Source text -
And you right on normal Linux client async work pretty good and
deletion of big file are pretty fast (but also it's can lock nfsd on
nfs server for long time, while he do unlink()).

> Now, on top of that, you should probably look at adding 'lazytime' to the
> mount options for BTRFS.  This will cause updates to file time-stamps (not
> just atime, but mtime also, it has no net effect on ctime though, because a
> ctime update means something else in the inode got updated) to be deferred
> up to 24 hours or until the next time the inode would be written out, which
> can significantly improve performance on BTRFS because of the
> write-amplification.  It's not hugely likely to improve performance for
> unlink(), but it should improve write performance some, which may help in
> general.

Thanks for lazytime i forgot about it %)
On my debian servers i can't apply it with error:
BTRFS info (device sdc1): unrecognized mount option 'lazytime'
But successful apply it to my arch box (Linux 4.8.2)

For fast unlink(), i just think about subvolume like behaviour, then
it's possible to fast delete subvolume (without commit) and then
kernel will clean data in the background.

-- 
Have a nice day,
Timofey.

^ permalink raw reply	[flat|nested] 8+ messages in thread

* Re: Is it possible to speed up unlink()?

Supplied data -
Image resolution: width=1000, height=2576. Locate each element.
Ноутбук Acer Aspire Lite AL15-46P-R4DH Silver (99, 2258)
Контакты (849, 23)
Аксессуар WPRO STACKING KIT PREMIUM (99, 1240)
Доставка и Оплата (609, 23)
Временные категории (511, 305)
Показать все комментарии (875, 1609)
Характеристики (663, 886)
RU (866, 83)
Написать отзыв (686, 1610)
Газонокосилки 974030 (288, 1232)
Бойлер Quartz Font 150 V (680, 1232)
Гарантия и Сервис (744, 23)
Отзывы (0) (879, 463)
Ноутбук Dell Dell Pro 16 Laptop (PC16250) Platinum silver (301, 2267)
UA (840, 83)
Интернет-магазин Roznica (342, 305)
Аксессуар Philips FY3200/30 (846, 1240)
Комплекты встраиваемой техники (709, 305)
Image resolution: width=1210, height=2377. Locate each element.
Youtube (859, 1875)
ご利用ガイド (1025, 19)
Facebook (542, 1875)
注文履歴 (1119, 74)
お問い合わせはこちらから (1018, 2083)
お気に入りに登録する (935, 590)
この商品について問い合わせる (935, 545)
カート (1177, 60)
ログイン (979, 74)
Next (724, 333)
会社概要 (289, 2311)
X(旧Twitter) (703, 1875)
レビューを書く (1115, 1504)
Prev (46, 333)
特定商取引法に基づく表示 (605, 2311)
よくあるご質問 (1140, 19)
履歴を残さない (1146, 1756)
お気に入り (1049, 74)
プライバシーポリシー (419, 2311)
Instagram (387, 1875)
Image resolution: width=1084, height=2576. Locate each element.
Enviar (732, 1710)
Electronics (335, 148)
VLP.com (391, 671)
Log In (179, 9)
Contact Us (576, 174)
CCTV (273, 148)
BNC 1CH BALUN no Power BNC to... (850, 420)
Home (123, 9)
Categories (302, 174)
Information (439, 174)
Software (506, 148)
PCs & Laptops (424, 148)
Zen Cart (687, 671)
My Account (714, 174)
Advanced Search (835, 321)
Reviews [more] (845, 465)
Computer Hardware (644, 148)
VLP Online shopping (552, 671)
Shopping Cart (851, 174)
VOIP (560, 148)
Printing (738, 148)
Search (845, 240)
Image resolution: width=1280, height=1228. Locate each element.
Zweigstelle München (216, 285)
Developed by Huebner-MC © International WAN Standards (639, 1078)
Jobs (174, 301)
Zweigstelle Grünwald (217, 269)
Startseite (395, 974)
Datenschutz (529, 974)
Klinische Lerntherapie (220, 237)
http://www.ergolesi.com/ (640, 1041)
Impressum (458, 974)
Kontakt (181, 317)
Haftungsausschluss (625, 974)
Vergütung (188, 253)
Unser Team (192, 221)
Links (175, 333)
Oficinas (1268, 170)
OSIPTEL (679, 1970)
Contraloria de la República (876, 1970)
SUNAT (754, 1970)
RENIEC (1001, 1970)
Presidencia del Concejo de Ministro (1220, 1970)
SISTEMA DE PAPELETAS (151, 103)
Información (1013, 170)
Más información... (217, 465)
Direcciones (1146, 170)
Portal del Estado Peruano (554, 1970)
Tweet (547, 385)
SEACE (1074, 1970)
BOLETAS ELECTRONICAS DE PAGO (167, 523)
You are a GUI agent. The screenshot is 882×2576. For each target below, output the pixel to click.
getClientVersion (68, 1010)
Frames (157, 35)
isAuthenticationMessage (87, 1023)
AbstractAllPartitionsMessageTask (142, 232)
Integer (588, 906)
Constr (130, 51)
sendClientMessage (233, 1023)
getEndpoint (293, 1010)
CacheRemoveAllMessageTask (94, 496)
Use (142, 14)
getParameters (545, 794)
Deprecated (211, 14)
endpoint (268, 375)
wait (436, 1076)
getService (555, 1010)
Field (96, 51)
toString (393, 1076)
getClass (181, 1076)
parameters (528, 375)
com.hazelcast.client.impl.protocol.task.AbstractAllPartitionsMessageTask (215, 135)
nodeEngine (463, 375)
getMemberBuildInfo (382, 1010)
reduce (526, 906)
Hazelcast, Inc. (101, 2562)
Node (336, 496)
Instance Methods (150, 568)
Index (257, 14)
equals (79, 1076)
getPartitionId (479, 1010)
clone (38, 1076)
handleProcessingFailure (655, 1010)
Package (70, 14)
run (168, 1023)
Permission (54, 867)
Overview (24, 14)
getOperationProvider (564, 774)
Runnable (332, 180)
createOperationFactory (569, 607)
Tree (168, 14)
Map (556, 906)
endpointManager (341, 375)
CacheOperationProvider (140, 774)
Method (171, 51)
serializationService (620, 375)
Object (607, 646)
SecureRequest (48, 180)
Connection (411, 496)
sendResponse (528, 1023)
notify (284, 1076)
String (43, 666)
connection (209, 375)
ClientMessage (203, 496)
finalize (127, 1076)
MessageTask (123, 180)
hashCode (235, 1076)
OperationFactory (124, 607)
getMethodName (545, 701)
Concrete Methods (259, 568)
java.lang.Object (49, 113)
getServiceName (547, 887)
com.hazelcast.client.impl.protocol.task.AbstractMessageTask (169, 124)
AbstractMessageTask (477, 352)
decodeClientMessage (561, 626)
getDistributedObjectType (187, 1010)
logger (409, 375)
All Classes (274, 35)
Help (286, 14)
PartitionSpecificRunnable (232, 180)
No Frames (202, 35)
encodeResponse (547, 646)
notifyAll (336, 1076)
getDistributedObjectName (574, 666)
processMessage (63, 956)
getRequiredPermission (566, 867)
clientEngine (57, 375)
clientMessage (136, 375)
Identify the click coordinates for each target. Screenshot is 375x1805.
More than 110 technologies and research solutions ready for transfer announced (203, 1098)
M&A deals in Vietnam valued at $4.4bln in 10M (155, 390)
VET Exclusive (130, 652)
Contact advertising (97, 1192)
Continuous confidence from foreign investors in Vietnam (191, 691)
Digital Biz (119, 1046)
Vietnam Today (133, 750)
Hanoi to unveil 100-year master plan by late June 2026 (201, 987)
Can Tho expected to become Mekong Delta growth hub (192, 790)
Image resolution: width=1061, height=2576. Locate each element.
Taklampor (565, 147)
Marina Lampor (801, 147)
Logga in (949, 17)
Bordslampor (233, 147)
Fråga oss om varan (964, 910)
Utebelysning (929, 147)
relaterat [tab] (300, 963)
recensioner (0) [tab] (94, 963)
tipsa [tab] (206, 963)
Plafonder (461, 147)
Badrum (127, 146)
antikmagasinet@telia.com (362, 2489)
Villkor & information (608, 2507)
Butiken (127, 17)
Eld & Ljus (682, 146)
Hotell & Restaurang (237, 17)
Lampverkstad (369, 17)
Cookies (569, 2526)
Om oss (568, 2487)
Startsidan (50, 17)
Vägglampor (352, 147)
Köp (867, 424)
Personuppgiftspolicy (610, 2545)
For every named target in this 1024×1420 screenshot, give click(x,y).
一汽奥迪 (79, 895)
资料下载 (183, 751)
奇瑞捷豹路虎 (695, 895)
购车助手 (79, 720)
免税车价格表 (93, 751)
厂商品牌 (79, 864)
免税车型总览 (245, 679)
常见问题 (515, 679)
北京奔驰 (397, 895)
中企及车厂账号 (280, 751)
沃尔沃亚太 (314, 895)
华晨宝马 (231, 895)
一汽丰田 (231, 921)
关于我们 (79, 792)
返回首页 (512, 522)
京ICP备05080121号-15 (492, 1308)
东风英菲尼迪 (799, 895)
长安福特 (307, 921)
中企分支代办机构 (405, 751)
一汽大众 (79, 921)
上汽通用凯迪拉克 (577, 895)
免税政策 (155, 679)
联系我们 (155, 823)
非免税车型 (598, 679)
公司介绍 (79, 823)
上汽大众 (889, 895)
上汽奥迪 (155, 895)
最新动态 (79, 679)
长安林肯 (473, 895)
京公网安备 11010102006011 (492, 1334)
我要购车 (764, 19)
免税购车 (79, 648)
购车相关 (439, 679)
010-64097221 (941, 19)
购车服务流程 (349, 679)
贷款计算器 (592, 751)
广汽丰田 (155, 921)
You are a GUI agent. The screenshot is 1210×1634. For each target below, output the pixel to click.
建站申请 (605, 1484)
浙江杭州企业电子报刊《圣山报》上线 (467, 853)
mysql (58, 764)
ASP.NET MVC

Tasks to perform -
1. From the unlink() thread, list every kind of file time-stamp it names.
2. Return the part of the unlink() thread starting with "Thanks for lazytime" and going on through "box (Linux 4.8.2)".

Responses -
1. atime, mtime, ctime

2.
Thanks for lazytime i forgot about it %)
On my debian servers i can't apply it with error:
BTRFS info (device sdc1): unrecognized mount option 'lazytime'
But successful apply it to my arch box (Linux 4.8.2)